Few bacteria live in the esophagus and stomach with the exception of the spiral-shaped Helicobacter pylori, occurring in half of all people with peptic ulcers. The discovery of H. pylori in the stomach in 1975 dispelled the long-held belief that no microorganisms could withstand the digestive enzymes and hydrochloric acid in gastric juice. Most bacteria traverse the half gallon of stomach fluid at pH 2 by hiding in a protective coat of food particles on the way to the small intestine. H. pylori, however, thrives in the stomach by burrowing into the mucus that coats the stomach and protects the organ from its own acids. Inside the mucus, the bacteria secrete the enzyme urease that cleaves urea in saliva into carbonate and ammonia. Both compounds create an alkaline shield around H. pylori cells that neutralize the acids.

The pH rises in the intestines and bacterial numbers increase a millionfold from about 1,000 cells per gram of stomach contents, which to a microbiologist is a small number. Humans, cows, pigs, termites, cockroaches, and almost every other animal rely on intestinal bacteria to participate in the enzymatic digestion of food. The numbers reach 1012 cells per gram of digested material. Monogastric animals such as humans and swine absorb nutrients made available by the body's enzymes as well as nutrients produced by bacteria. When the bacteria die and disintegrate in the intestines, the body absorbs the bacterial sugars, amino acids, and vitamins (B-complex and vitamin K) the same as dietary nutrients are absorbed. Cattle, goats, rabbits, horses, cockroaches, and termites, by contrast, eat a fibrous diet high in cellulose and lignin that their bacteria must break down into compounds called volatile fatty acids. Glucose serves as the main energy compound for humans, but volatile fatty acids power ruminant animals (cattle, sheep and goats, elephants, and giraffes) and animals with an active cecum (horses and rabbits).

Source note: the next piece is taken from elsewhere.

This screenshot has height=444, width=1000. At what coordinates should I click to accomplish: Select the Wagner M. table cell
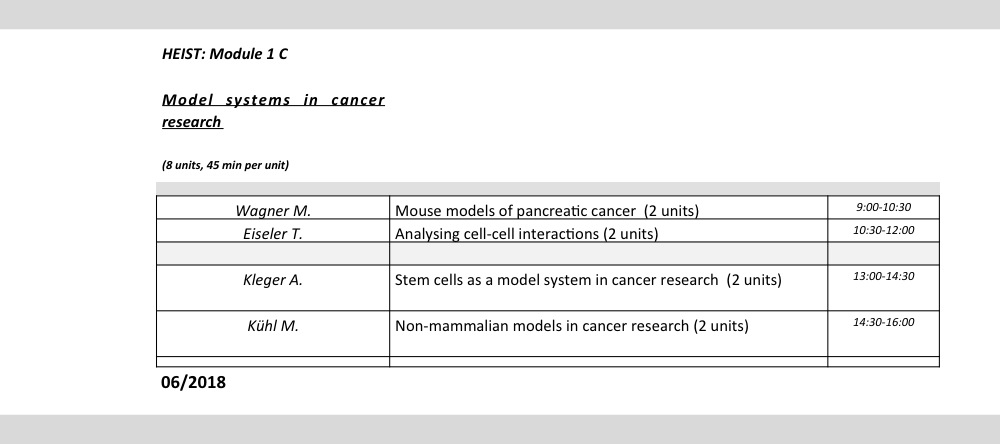pyautogui.click(x=273, y=208)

Rumen bacteria carry out anaerobic fermentations. Almost every organic compound in the rumen becomes saturated there by fermentative bacteria before moving on to the intestines. As a result, ruminants such as beef cattle deposit saturated fats in their body tissue. Nonruminant animals, such as pigs and chicken, carry out fermentations to a lesser extent and their meat contains less saturated fat.

How important are all these bacteria in keeping animals alive? Germfree guinea pigs grow smaller than normal, develop poor hair coat, and show symptoms of vitamin deficiency compared with animals with a normal microbial population. Germfree animals also catch infections more than populated animals. On the upside, germfree animals never experience tooth decay!

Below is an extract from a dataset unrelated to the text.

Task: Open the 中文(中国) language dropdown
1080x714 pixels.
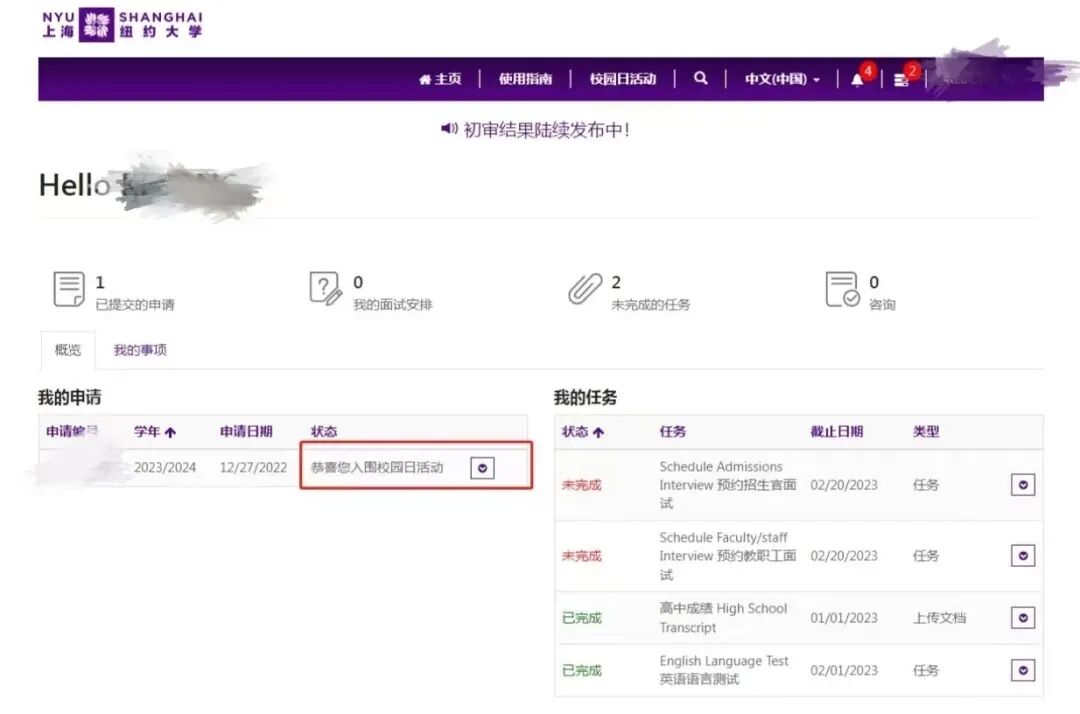Action: [781, 79]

Bacteroides, Eubacterium, Peptostreptococcus, Bifidobacterium, Fusobacterium, Streptococcus, Lactobacillus, and E. coli of the human intestines also produce heat in the same way wine fermentations produce heat. This heat loss is inefficient for the bacteria—any energy that dissipates before it can be used is lost forever—but the body uses it to maintain body temperature. The large numbers of normal intestinal bacteria also outcompete small doses of food illness bacteria such as Salmonella, Clostridium, Bacillus, Campylobacter, Shigella, Listeria, and E. coli.

E. coli is the most notorious of foodborne pathogens and also the most studied organism in biology. In fact, E. coli plays a minor role in the digestive tract; other bacteria outnumber it by almost 1,000 to one. E. coli has become the number one research tool in microbiology for two reasons. First, this microbe cooperates in the laboratory. E. coli is a facultative anaerobe, meaning it grows as well with oxygen as without it. It requires no exotic nutrients or incubation conditions, and it doubles in number so rapidly that a microbiologist can inoculate it into nutrient broth in the morning and have many millions of cells that afternoon. The second reason for using E. coli in biology relates to the ease of finding it in nature: The human bowel and that of most other mammals produce a constant supply.